▸ Problem statement:
Rewrite the entries starting with the line containing "Image resolution: width=640" and going on through the line containing "coord(345,520)", replacing "budget" with "limit" and leaving everything else unchanged.

▸ Working data:
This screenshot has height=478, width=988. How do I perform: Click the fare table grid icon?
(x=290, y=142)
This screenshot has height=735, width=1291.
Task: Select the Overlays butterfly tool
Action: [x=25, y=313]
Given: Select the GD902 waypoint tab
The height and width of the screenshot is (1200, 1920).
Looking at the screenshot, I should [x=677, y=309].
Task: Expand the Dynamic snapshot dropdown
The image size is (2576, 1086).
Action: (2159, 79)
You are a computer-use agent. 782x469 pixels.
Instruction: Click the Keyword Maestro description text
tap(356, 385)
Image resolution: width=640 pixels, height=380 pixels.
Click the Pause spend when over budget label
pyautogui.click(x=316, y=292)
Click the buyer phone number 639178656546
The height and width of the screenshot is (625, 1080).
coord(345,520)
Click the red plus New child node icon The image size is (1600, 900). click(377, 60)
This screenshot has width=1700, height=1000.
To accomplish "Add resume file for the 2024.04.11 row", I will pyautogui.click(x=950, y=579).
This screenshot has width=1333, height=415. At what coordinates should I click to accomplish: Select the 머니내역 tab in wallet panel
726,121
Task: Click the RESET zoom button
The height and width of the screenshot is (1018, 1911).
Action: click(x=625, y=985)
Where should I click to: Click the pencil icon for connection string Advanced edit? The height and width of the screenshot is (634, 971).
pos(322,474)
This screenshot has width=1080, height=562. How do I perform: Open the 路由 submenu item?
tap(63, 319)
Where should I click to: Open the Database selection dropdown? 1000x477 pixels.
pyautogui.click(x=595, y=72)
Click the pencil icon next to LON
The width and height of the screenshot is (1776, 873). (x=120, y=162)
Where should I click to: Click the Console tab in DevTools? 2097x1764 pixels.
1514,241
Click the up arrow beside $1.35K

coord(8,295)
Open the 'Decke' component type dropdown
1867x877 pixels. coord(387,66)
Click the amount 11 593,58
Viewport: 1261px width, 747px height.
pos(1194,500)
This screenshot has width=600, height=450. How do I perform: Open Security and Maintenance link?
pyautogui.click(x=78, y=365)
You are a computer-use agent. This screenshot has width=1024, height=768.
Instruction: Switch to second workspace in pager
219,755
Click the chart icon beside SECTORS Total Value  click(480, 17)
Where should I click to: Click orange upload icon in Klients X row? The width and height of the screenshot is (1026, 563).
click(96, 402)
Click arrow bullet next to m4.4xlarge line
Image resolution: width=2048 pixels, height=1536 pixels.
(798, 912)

▸ Solution to the problem:
Image resolution: width=640 pixels, height=380 pixels.
Click the Pause spend when over limit label
pyautogui.click(x=316, y=292)
Click the buyer phone number 639178656546
The height and width of the screenshot is (625, 1080).
coord(345,520)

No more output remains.